Dans la longue bataille pour la réouverture des cinémas, un début d’armistice : plusieurs pays européens seront autorisés à rouvrir leurs salles courant mai, avec des jauges limitées. Une victoire retentissante pour la France, notamment, qui a la meilleure fréquentation d’Europe et un parc, unique sur le continent, de 2 000 cinémas. Au 19 mai, date de la réouverture, les salles obscures de l’Hexagone auront connu 300 jours de fermeture cumulés depuis le premier confinement, en mars 2020. Soit près d’un an. Autant dire que les retrouvailles entre les films et leur public auront tout l’air d’une fête, nonobstant les règles qui seront mises en place.
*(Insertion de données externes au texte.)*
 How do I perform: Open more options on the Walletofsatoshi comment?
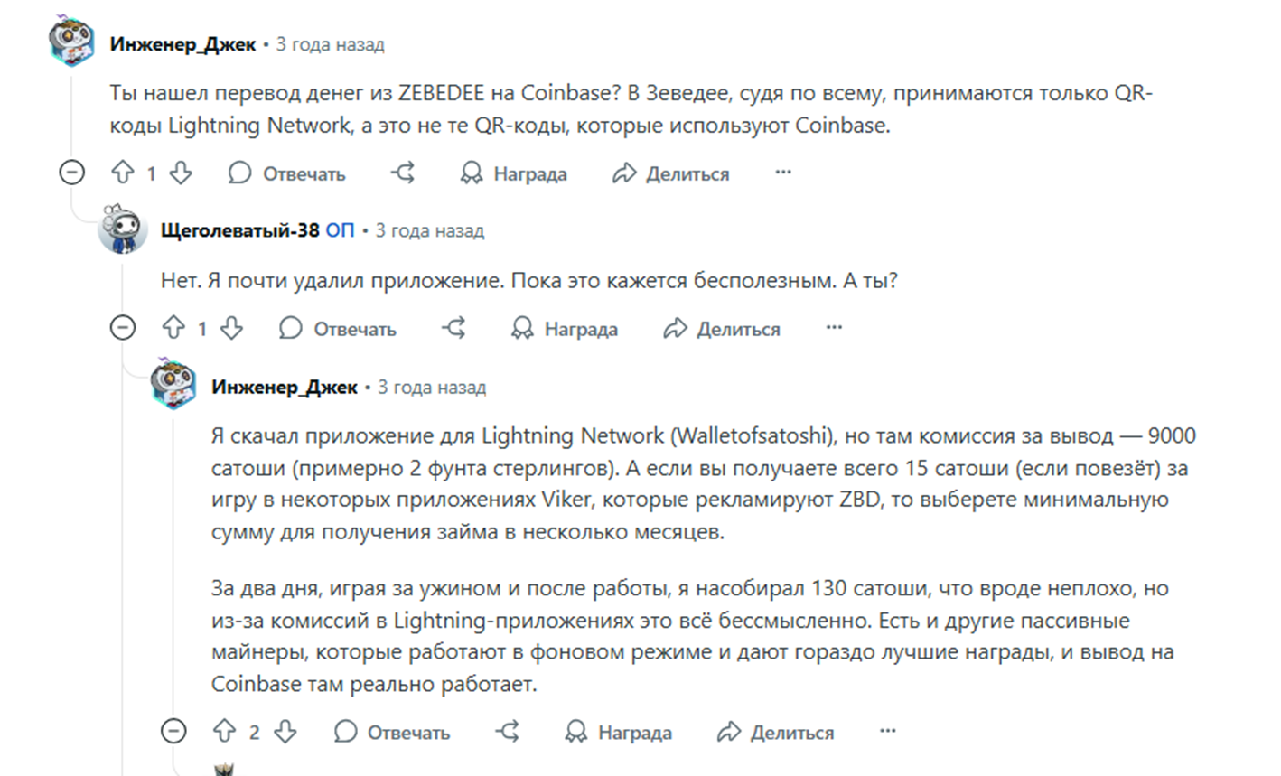[888, 730]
Mais toute bonne fête qui se respecte n’est jamais à l’abri d’être gâchée. Derrière la liesse générale et le soulagement, tant chez le public que chez les distributeurs et les exploitants de salles, l’embouteillage annoncé ne passe plus inaperçu : les dix mois de fermeture se soldent par près de 450 films en attente et une réunion difficile, mercredi, autour du calendrier de sorties, arbitrée par le CNC. Avec pas moins d’une trentaine déjà prévus pour alimenter les salles le 19 mai. Dont un certain nombre de nouvelles sorties : côté français, la comédie absurde signée Quentin Dupieux Mandibules ou le film de Christophe Barratier Envole-moi, dont le tournage avait été suspendu au premier confinement; côté international, le drame sensible Falling, qui marque les premiers pas derrière la caméra de l’acteur américano-danois Viggo Mortensen. Et certains distributeurs se gardent même le plaisir de revenir au cinéma de patrimoine, comme Carlotta Films, qui proposera À bout de souffle (Jean-Luc Godard, 1960), dans toute la symbolique qu’un tel film implique… et en espérant qu’il n’augure pas une «nouvelle vague» de la pandémie.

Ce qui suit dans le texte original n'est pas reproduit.